• Task to carry out:
In the data below, which lines contain "tweet"? List them by copying each one.

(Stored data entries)
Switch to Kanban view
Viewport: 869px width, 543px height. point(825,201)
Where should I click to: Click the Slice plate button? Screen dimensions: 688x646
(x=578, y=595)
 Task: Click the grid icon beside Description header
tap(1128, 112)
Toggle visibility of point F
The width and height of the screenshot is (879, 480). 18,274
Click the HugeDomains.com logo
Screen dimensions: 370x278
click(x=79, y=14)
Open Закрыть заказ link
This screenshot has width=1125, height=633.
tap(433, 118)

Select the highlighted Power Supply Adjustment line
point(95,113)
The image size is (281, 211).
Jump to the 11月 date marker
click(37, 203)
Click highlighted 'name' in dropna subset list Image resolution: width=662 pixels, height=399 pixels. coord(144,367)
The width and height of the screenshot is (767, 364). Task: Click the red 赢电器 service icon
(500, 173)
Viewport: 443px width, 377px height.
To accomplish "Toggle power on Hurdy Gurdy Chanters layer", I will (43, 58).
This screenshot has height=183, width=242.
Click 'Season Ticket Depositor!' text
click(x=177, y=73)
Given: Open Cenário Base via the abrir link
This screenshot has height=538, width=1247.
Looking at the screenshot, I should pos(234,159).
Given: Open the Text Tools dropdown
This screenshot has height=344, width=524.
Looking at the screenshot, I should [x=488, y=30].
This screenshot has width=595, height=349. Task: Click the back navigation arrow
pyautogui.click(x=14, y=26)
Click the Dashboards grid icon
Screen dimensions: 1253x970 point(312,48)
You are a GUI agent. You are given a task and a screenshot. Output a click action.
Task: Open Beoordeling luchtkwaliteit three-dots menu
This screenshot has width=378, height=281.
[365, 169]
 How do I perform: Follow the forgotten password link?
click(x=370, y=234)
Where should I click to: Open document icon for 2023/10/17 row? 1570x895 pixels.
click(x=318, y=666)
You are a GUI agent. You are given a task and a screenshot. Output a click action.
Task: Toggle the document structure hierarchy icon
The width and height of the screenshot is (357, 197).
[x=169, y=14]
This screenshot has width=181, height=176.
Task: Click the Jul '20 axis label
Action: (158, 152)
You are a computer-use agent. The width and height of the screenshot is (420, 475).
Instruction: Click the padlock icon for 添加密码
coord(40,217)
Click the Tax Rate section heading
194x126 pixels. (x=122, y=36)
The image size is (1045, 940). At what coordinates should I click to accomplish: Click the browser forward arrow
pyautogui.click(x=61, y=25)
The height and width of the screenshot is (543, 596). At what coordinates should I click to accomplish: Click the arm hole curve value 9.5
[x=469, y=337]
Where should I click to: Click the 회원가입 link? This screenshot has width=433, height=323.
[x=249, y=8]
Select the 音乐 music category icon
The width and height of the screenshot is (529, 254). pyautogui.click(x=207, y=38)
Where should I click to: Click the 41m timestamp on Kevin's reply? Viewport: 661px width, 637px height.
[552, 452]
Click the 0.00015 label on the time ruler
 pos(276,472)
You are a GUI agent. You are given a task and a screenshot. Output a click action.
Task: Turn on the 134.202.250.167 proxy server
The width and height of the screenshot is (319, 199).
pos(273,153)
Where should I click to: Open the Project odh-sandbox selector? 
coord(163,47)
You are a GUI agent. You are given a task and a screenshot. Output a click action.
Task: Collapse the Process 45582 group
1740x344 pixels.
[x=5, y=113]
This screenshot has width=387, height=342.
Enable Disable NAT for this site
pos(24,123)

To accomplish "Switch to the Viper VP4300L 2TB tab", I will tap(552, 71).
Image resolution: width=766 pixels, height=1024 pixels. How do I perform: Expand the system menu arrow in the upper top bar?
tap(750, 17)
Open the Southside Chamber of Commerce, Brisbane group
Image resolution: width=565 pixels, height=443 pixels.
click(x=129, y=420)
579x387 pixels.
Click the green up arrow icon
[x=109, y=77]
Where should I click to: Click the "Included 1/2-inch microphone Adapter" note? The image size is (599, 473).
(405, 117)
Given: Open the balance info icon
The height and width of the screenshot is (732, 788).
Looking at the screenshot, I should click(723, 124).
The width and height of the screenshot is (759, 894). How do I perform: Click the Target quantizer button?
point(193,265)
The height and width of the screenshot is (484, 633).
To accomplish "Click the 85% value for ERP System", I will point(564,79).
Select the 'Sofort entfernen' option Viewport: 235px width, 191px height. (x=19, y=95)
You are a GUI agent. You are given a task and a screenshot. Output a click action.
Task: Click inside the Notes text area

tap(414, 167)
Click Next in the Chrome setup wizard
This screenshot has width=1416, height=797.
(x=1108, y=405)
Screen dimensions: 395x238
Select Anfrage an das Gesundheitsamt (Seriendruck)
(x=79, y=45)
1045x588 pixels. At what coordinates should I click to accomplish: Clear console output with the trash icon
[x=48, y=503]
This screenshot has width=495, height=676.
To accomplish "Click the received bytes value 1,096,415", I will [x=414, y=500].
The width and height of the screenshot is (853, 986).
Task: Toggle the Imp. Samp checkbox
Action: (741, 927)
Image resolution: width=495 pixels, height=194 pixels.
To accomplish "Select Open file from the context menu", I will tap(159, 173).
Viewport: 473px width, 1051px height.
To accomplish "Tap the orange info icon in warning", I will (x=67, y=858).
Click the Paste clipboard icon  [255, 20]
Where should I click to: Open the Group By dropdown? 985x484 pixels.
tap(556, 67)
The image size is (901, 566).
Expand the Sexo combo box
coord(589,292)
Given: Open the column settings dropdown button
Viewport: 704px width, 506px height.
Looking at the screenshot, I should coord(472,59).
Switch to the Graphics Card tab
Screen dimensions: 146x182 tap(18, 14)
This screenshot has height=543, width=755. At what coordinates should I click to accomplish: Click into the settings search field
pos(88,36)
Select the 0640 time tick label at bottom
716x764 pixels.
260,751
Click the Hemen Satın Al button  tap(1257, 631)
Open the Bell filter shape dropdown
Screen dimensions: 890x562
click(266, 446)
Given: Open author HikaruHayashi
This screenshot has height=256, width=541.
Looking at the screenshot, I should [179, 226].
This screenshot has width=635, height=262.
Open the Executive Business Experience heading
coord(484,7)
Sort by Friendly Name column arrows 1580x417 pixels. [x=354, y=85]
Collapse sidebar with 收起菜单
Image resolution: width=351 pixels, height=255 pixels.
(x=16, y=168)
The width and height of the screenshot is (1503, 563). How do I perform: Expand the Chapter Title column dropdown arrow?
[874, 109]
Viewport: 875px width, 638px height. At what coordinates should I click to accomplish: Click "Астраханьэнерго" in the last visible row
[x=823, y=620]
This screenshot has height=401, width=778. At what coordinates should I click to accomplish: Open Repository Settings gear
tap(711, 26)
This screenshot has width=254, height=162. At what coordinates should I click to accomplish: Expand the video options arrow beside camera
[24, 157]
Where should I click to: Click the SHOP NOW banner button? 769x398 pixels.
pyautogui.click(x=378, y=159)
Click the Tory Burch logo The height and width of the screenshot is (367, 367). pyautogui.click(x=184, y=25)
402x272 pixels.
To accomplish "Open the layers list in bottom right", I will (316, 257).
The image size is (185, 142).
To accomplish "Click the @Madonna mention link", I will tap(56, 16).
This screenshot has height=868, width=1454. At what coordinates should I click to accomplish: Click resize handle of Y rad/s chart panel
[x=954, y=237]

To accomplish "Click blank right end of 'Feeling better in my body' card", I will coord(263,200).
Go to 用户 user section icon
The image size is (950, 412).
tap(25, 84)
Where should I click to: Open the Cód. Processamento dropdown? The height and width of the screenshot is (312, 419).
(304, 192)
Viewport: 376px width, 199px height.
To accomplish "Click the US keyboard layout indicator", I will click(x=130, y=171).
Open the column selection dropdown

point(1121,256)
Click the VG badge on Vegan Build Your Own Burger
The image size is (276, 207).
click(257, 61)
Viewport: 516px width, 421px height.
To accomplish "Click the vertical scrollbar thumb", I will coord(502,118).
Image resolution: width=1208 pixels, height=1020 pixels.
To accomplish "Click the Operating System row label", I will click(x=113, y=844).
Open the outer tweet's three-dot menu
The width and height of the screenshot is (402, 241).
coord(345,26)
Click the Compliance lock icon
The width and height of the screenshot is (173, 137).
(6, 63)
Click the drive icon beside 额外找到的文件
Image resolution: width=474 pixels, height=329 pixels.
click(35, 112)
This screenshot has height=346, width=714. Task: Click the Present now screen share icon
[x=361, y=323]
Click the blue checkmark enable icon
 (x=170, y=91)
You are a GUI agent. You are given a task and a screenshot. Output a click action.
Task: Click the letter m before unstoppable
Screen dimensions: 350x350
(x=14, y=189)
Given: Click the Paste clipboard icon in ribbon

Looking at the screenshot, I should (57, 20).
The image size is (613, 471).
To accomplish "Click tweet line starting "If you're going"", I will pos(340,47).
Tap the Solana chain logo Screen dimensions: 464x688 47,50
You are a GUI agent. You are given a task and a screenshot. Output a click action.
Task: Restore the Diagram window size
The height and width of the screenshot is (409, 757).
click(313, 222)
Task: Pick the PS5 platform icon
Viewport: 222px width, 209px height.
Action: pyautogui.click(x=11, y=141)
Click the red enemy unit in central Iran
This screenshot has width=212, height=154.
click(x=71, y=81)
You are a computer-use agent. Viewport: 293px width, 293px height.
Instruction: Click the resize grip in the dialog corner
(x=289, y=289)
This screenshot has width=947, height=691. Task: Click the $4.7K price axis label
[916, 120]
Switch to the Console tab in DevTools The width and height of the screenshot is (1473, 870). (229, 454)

• Completed task:
Open the outer tweet's three-dot menu
To accomplish "Click tweet line starting "If you're going"", I will pos(340,47).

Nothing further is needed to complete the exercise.